The man below has finally stopped screaming. Only the sound of wind coursing over the plague wall, whistling through the ferron-crete crenels, is audible now.
“Well, you see—” Sweet Sally starts.
“Hush,” his long mantis arm stretches out, swiftly, precisely, delicately, and he buttons her lip shut with one finger, “my dear.” His fingernail is a chipped sliver of jaundiced calcite. “You don’t wish to lie to me. Forgive me, you may wish it, indeed, but only in the short term, for in the long…?” He sets his jaw, shakes his head, a movement full of both villainy and sorrow. “Nay. I’m not so forgiving as I once was, when you and I once dallied upon rooftop vistas amidst an era of finer distinction.” He retracts that finger, that hand, that arm. “So proceed, my dear, but do so as though treading upon the thinnest of fissured ices, for there are dark shapes cruising beneath you and mercy is a thing unknown to them.”
Sweet Sally swallows, clears her throat.
I step in. “She’s doing this all for me.” Can’t let her take the brunt, not with this chap.
“Sally?” Johnny Shakespeare raises an eyebrow and chuffs a laugh. “You’d best get thine head screwed on straight, my boon lass. Stop thinking with your prick.” His hook goes to his chin as he studies me, eyes hungry, ravenous. “He is quite a catch, indeed, but business must be conducted with at least a sliver of decorum.”
I glance sidelong Sweet Sally’s way.
She patently ignores me, her eyes wide and focused for Johnny Shakespeare only.

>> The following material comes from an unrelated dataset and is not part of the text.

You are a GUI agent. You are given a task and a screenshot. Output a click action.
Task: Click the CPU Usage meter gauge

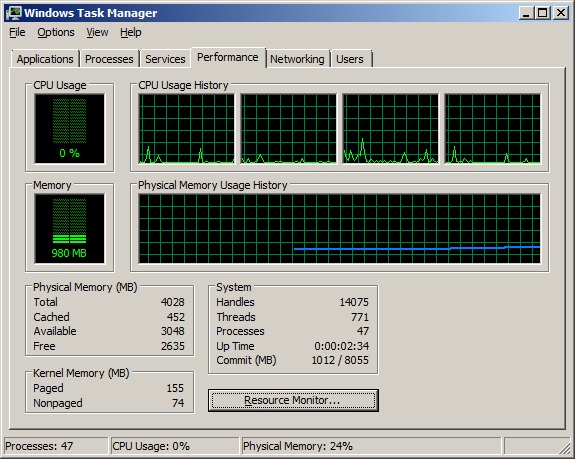[x=69, y=128]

His two toughs loom behind him like mountains rising. “My dear, you understand that a fair deal of money might be made were either of us to turn this fellow over to the authorities? He publicly bloodied their collective nose, not to mention that Draegar business, which is one of the reasons he’s not currently squirming beneath a pile of ravenous dead. That and those eyes…”
“You wouldn’t, Johnny, I know you,” Sweet Sally pipes up.
“Don’t be so certain, my dear.” His eyes are on me. “Times are cinched tight all about. And though I look the part, I am no saint.”